Which start do you recommend for new players? I tried the Johnny one ("super hard") and ate shit. Not sure what I was expecting. Are the harder starts really challenging? I think I'd want a medium challenge, but the disparity between normal and hard starts seems quite huge, right?
Did you complete the tutorial? After that, next step up in difficulty is custom start > Easy difficulty. Normal start > simple difficulty follows.
You start the game with no recurring income and there are living expenses to pay every 10 days. If you can solve this then you have all the time you need to figure out the rest. You can control cashflow in two ways: minimize expenses and increase income.
Spending money can be a powerful accelerator for training in many ways. But a lot of things that you can spend money on are luxuries that you don't really need at the start. Two places where it is almost always worthwhile to spend money at game start are clothes and school. Wearing clothes appropriate for the activity give bonuses,
and some clothes also improve mood when worn. Since a bad mood can lead to negative effects that cost more sparks to manage, the right set of clothing can pay for itself.
Unless the slaver has A+ or S+ teaching skill, hiring tutors or sending the slave to school will advance skills faster,
and the slave will be less likely to refuse lessons. These costs are offset by reducing the time until you can sell the slave, which can result in a speed bonus (10$ per day) if you are completing a guild contract. A longer training period costs more due to cost of living - feeding the slave and yourself - as well as other reasons you may find to spend sparks.
Income comes from selling slaves or from winning events in the arena or from selling eggs/milk produced by slaves in your farm. The farm is an "extended rental" available from the real estate agency when you have an apartment (the Outcasts district apartment comes with one included at no additional charge). But slaves need to undergo surgery and recover from it before they start producing, and you need to feed them, so it's barely profitable until you have a fog fiend that produces cheap food for them. Keeping a fog fiend requires you to have a slave who can milk it, and that training requires high obedience. So at the beginning of the game, you need to sell slaves or win events in the arena. Living in the Slums while you're doing that will minimize your expenses, but will also make various aspects of the game more difficult.
Keep in mind that the guild gives you contract slaves for free but doesn't give you market price when you complete the contracts. You can get more income by paying for cheap slaves from the market and selling them to direct customers (or through the guild auction). However, you need to train them to at least D+ before anyone outside the guild will be interested, and you need to brand them yourself (tattoo brand costs money, fire brand requires you to pay for access to a dungeon) and ensure they have sufficient
charm to satisfy a buyer (aside from a few businesses that will buy slaves based on skills and rating only and don't care about charm). See the anatomy tab of a slave for more information on charm. Raising charm is another expense, but charm translates into more value from customers that care about it.

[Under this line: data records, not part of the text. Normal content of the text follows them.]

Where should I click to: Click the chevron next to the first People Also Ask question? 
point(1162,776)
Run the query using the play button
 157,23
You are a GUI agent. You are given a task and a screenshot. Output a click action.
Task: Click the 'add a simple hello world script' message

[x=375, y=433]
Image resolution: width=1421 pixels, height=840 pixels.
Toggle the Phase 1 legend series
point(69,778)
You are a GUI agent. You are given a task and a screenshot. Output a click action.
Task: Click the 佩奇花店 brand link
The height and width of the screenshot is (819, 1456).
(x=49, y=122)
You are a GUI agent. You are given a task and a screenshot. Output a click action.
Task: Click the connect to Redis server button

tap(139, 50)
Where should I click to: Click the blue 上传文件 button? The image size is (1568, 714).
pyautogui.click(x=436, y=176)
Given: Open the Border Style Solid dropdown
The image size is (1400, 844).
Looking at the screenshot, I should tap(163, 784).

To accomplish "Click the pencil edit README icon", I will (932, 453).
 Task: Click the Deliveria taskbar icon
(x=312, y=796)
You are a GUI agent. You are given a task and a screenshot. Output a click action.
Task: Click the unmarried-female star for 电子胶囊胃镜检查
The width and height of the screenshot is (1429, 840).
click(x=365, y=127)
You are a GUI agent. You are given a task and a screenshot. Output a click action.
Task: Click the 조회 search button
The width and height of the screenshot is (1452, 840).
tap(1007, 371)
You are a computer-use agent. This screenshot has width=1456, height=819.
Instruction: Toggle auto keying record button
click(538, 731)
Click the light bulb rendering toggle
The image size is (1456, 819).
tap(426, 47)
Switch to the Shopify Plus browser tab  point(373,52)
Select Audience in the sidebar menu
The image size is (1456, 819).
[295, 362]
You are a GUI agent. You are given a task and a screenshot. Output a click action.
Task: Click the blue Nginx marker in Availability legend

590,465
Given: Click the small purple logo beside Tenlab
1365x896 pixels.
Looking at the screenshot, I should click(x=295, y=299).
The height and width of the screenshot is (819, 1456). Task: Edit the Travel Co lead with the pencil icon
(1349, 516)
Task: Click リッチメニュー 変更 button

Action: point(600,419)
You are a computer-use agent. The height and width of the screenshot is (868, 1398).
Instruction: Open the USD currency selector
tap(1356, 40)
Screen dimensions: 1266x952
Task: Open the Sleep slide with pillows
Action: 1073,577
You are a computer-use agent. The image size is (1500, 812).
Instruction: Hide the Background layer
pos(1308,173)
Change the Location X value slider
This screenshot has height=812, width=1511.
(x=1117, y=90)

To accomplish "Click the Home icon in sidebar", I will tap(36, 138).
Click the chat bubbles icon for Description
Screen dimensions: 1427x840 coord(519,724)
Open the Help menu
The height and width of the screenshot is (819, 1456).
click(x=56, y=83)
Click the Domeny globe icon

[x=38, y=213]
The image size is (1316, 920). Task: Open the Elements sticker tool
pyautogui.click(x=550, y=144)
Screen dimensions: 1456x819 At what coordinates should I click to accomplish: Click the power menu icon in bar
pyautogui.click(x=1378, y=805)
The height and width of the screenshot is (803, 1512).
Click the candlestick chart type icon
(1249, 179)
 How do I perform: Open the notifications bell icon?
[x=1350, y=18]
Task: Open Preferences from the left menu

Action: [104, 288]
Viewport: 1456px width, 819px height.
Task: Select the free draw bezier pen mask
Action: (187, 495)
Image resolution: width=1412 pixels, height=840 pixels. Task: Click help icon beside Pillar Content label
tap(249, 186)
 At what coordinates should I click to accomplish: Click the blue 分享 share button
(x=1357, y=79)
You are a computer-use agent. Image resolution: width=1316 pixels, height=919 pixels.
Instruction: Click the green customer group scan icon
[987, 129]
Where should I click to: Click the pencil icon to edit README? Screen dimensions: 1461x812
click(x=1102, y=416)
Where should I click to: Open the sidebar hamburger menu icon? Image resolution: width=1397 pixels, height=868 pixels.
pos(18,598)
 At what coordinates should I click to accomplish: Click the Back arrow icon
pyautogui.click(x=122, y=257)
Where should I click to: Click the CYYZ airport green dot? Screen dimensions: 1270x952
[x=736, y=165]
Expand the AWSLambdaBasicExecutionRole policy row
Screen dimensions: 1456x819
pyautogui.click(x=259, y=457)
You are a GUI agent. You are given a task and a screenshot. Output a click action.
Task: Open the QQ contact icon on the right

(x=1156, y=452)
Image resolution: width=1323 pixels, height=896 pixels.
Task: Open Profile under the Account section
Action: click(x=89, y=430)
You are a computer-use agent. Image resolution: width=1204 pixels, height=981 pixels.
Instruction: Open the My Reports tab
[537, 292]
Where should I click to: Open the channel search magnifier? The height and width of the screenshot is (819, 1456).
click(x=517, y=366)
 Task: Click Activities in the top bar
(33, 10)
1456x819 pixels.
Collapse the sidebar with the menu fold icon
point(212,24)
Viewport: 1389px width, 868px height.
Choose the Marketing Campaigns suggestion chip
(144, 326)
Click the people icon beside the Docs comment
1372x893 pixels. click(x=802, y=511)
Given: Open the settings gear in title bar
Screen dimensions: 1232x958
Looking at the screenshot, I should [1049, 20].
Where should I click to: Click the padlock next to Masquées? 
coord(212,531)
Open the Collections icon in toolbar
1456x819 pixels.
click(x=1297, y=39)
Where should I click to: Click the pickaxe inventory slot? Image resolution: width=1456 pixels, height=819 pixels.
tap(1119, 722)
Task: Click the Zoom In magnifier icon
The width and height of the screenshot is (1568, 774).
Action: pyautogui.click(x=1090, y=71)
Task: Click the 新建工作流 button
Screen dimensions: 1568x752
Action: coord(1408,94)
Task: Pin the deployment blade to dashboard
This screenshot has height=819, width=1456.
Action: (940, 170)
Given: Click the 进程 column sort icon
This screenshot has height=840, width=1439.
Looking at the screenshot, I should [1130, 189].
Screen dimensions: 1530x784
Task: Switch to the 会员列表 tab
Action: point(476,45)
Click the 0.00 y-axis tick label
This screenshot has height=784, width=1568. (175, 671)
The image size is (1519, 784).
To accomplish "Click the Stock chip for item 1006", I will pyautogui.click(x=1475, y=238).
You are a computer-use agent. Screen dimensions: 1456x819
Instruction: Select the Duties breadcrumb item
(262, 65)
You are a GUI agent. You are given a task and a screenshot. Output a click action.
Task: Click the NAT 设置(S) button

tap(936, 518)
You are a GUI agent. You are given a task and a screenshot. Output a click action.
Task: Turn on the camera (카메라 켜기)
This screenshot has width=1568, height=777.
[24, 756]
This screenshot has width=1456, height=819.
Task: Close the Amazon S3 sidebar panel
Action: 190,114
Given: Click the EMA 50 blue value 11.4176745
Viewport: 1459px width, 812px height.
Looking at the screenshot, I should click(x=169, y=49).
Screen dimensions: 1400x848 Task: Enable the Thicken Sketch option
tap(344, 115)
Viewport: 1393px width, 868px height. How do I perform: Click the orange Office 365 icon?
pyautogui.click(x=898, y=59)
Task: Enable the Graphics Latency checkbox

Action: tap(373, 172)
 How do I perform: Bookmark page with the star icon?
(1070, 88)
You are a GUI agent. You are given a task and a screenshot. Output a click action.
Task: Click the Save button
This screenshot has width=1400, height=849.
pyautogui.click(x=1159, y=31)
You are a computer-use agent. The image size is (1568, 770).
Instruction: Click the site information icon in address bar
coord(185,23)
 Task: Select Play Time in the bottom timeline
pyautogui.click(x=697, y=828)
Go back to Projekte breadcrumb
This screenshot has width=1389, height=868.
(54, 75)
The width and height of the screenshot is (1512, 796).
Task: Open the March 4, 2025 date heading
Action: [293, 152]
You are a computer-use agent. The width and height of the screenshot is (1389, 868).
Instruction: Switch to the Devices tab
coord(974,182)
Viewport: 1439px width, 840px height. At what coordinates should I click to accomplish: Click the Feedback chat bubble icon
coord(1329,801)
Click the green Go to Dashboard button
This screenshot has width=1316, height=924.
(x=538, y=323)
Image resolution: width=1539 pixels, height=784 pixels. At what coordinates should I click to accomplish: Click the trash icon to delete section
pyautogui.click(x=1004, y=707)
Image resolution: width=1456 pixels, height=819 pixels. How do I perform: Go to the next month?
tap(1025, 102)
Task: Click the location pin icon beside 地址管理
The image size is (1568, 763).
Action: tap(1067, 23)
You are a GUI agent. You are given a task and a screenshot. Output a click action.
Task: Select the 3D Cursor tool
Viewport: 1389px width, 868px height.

The guild will accept any slave that fulfills a contract; it doesn't have to be the one that they gave you. They also pay you more the sooner you complete a contract. If you think about these two facts, an income-maximizing strategy might occur to you.
Why do guild contracts at all if others pay more? Guild contracts give you a free slave of variable quality; some are very valuable (expensive to buy from the market). Raising your guild reputation also gives you access to more income from the arena by sending multiple slaves to compete in each event. But you can also raise your guild reputation by selling slaves in the guild auction, so contracts are entirely optional. They can be a source of cheap, valuable slaves and emergency funds (starting a contract gives you a prepayment).
The moneylender in the Slums is another option for emergency funds, but you have to pay back more than you borrow and there is a time limit. It has situational utility when you have insufficient funds to pay an end-of-decade bill. The clock starts when you take the loan...
Slaves with higher ratings are more valuable but take longer to train. However, the relationship between value and time is non-linear. Higher rating slaves don't take twice as long to train but can be more than twice as valuable. Therefore, unless the slave you are training would be extremely costly to train further, it's often better to continue training as long as you can. There's nothing that prevents you from training each and every slave you every train all the way up to S+ as long as you manage your cashflow well (though this requires you to make use of other sources of income like the arena and the farm).